Christoph Haug to Gulan Magazine:It is civil society and social movements that are pushing the state to do implement progressive policies
May 15, 2012
Exclusive Interviews
Christoph Haug is Postdoctoral research fellow in the Department of Sociology / GCGD at the University of Gothenburg. We contacted the Professor Haug to discuss the factors of good societies and the motivations by people in building active societies, and the Professor Haug responded to our questions in an exclusive interview to Gulan Magazine as the following:* Active society is the outcome of government's active policy, because active policy encourages development of activity and self-dependent society. According to your opinion; what should be the policy of the government in order to produce active society?

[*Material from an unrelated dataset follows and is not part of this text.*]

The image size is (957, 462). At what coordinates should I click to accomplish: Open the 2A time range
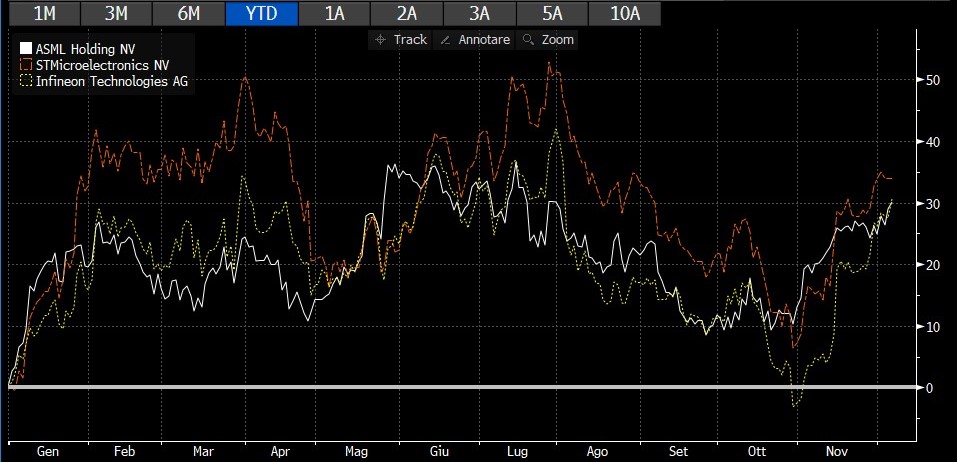click(405, 13)
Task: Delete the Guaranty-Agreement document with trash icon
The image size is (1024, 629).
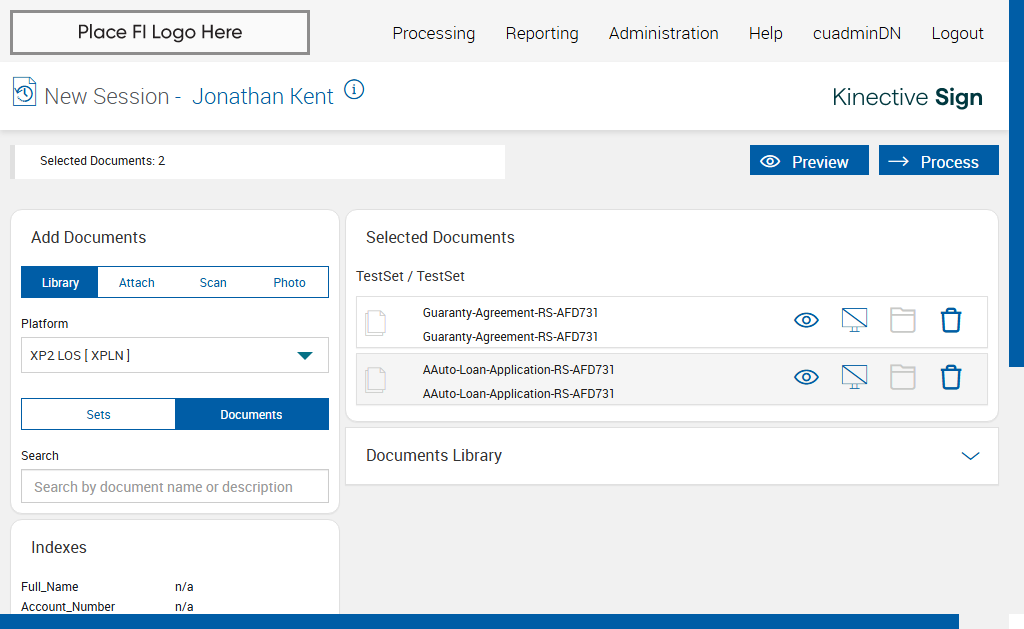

- As a sociologist, I beg to disagree with your question. I don’t believe that an active society needs a government to be born. I would consider that perspective a top-down approach, meaning that the state activates its citizens to actively contribute to a common purpose, and that purpose is then usually that of the state or the politicians that control it. Another approach, which I find much more intriguing, would be a bottom-up approach, in which citizens organize in smaller units to further their interests and to build a consensus of what they want to do together. Whether these collectivities want or need a state that activates them or tells them what to do, is an open question and the answer will depend much on the situation in which these people find themselves. If you look at different countries around the world, you will almost always find that, in practice, it is civil society and social movements that are pushing the state to do implement progressive policies to help improve the lives of ordinary people, not the other way around. In fact, when society becomes too vibrant and to active, the state usually tries to curb that activity, often by violent means.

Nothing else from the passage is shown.